Variable Selection and Measurement Issues

The primary requirement is that a correlation value can be calculated among all variables.
Metric variables are easily measured by several types of correlations.
Nonmetric variables are more problematic and are easiest to avoid.
If a nonmetric variable must be included, one approach is to define dummy variables (coded 0-1).

Number of Variables

It is important to minimize the number of variables included while maintaining a reasonable number of variables per factor.
If a study is being designed to assess a proposed structure, then it is important to include several variables (5+) that may represent each proposed factor.

Sample Size

A sample of fewer than 50 observations should not be factor analysed.
The sample size should be 100 or larger.
As a general rule, the minimum is to have at least 5 times as many observations as the number of variables to be analysed, and a more acceptable sample size would have a 10:1 ratio.
As the number of variables increases, the probability of spurious correlations increases.
It is important to obtain the highest cases-per-variable ratio to minimize the chances of overfitting the data.

Conceptual and Statistical Issues

Conceptual Issues

A basic assumption of EFA is that some underlying structure exists in the set of selected variables.
The researcher must ensure that the observed patterns are conceptually valid.
The researcher must also ensure that the sample is homogeneous with respect to the underlying factor structure.

Statistical Issues

Departures from normality, homoscedasticity, and linearity only apply to the extent that they diminish the observed correlations.
Some degree of multicollinearity is desirable.

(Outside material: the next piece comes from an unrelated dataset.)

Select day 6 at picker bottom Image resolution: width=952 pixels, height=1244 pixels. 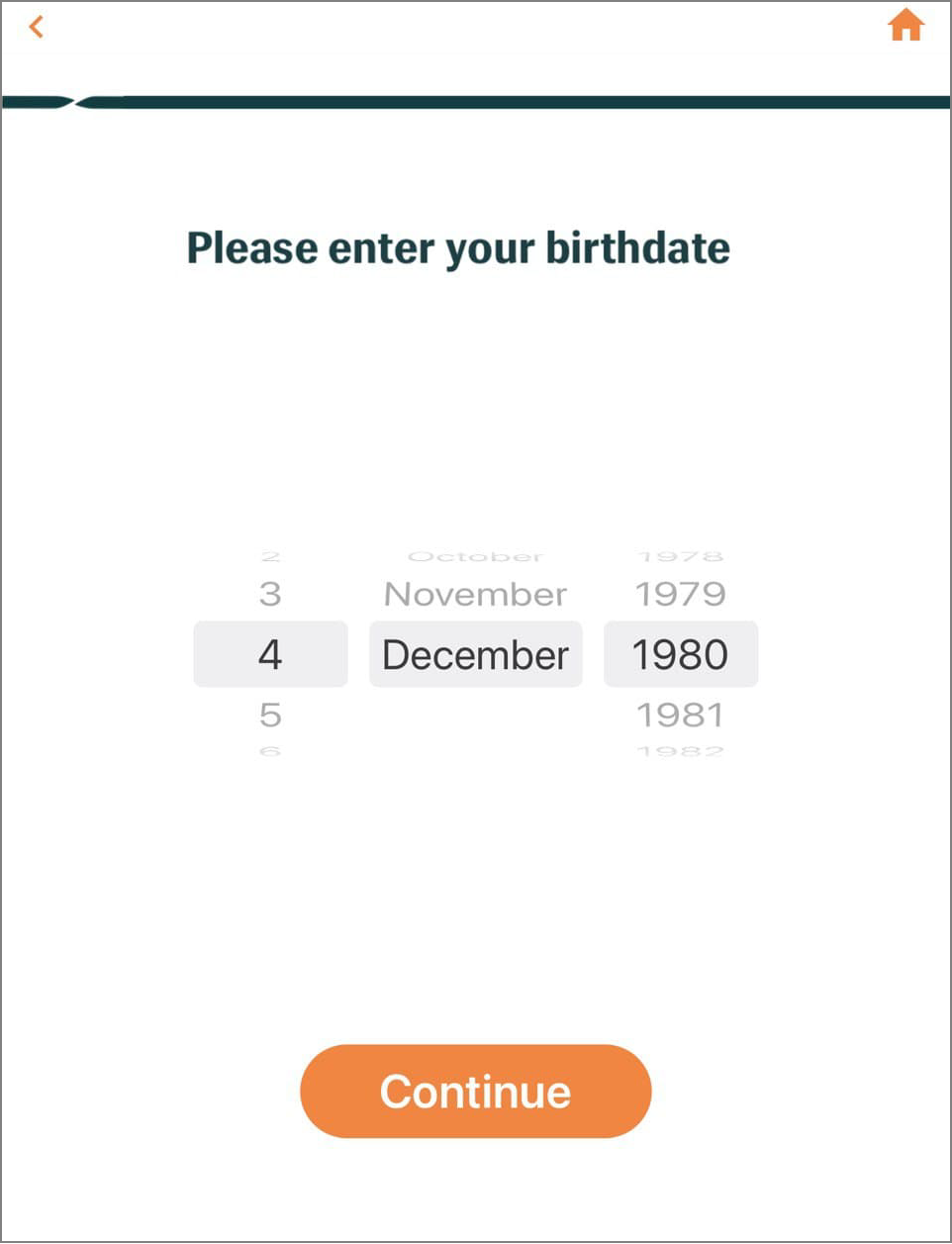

Overall Measures of Intercorrelation

It is essential to ensure that the data matrix has sufficient correlations to justify the application of EFA.
- If visual inspection reveals no substantial number of correlations with r > .30, then factor analysis is probably inappropriate.
- The correlations among variables can also be analysed by computing the partial correlations among variables.
- SPSS Factor Analysis provides the anti-image correlation matrix, which is the negative value of the partial correlation.
- Bartlett test of sphericity provides the statistical significance that the correlation matrix has significant correlations among at least some of the variables.
- The measure of sampling adequacy (MSA) index ranges from 0 to 1.
- >.80 = meritorious; >.70 = middling; >.60 = mediocre; >.50 = miserable; and < .50 = unacceptable.
- The MSA increases as
  - the sample size increases
  - The average correlations increase
  - The number of variables increases, or
  - The number of factors decreases

Variable-Specific Measures of Intercorrelation

The researcher should examine the MSA values for each variable and exclude those falling in the unacceptable range.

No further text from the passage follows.